Construire une ville ou un site, ce n’est pas seulement élever des bâtiments et tracer des rues ou des piétonniers, c’est aussi leur donner des noms. Sur les deux sites, la toponymie n’est pas le fruit du hasard. Après les premiers achats de terrains, au lieudit le Champ de Lauzelle, avant même que soit décidé le transfert complet, on a parlé du plateau de Lauzelle pour désigner le site sur lequel devait s’implanter l’UCL. C’était ce nom de Lauzelle qui était retenu lors de l’exposition organisée à partir du 25 octobre 1969, dans le bâtiment qui allait devenir le premier laboratoire de génie civil. L’événement a été répercuté dans la presse et certains se sont réjouis de voir promu un nom de lieu riche d’une tradition remontant au XIIe siècle.

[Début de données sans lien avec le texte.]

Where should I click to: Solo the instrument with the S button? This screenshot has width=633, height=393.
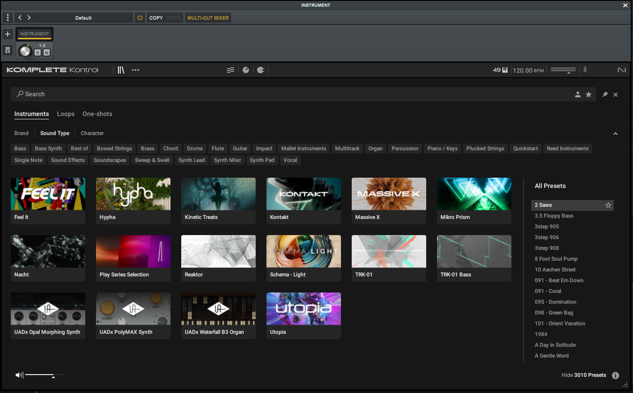coord(38,52)
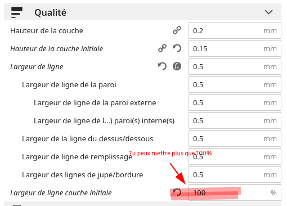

Après cette exposition, Jules Herbillon, le spécialiste de la toponymie wallonne, rédige une note sur ce qu’il considère comme « un toponyme d’avenir : Lauzelle, à Ottignies ». Pour beaucoup, cependant, Lauzelle n’avait pas une notoriété suffisante et il avait surtout le grand désavantage de marquer une rupture qui pouvait représenter l’abandon résigné d’une partie de la tradition de l’institution.
Bien d’autres propositions furent avancées pour désigner la nouvelle ville, notamment Louvain-Lauzelle, Louvain-la-Neuville, Louvain-Nouveau, Louvain français, Louvain-lez-Ottignies, etc. Presque toutes contenaient l’élément Louvain et avaient en commun de proclamer que la section francophone tenait à assumer le passé prestigieux de l’Université. Bien qu’ils aient évité de l’affirmer publiquement, ceux qui préparaient le déménagement ont eu très tôt une nette préférence pour Louvain-la-Neuve. Ils y voyaient affirmés à la fois le désir de conserver et de faire vivre, dans l’université à transférer, la tradition et tout le patrimoine culturel de l’institution fondée en 1425, ainsi que la volonté de profiter d’événements douloureusement ressentis par beaucoup, pour que le site devienne un lieu d’innovation, une « ville universitaire d’avenir ».
Est-ce la presse qui fit le succès de Louvain-la-Neuve ? Toujours est-il que le nom apparut publiquement pour la première fois dans le journal Vers l’Avenir, le 28 octobre 1968. Les autorités de l’Université ont hésité pendant quelque temps, puis, le 11 janvier 1971, le Conseil académique se prononça définitivement en faveur de Louvain-la-Neuve, après avoir constaté que la dénomination concurrente, Louvain-la-Neuville, était « tombée en désuétude ».
Quoique les acteurs de l’époque ne s’accordent pas sur les circonstances précises de la création du nom Louvain-la-Neuve, il est certain qu’il a été lancé et diffusé dès septembre 1968 par Simon-Pierre Nothomb, directeur du Service des relations extérieures de l’Université et originaire du village gaumais de Habay-la-Neuve. Le nouveau nom sonnait bien et il était construit sur un modèle existant dans la toponymie de la Wallonie depuis le moyen âge.
Il présentait pourtant certains inconvénients, notamment sa longueur, surtout après la fusion de 1976, qui englobait la nouvelle ville dans la commune d’Ottignies-Louvain-la-Neuve. Plus grave : il risquait d’être confondu avec Louvain-Leuven. De nos jours encore, il se produit parfois des erreurs dans le libellé du courrier, principalement celui qui est envoyé de l’étranger. Le nom de la gare inaugurée en 1975, Louvain-la-Neuve-Ottignies, était aussi source de méprises ; heureusement, il est devenu Louvain-la-Neuve-Université. Les organisateurs de réunions scientifiques ont beau donner des explications précises à leurs invités, il arrive fréquemment que des visiteurs attendus à Louvain-la-Neuve aboutissent à Louvain-Leuven et inversement. Actuellement encore, des voyageurs belges se trompent de Louvain...
De quel nom hériteraient les habitants de la nouvelle ville ? L’usage a hésité quelque temps entre novo-louvaniste et néo-louvaniste ; c’est ce dernier qui s’est imposé.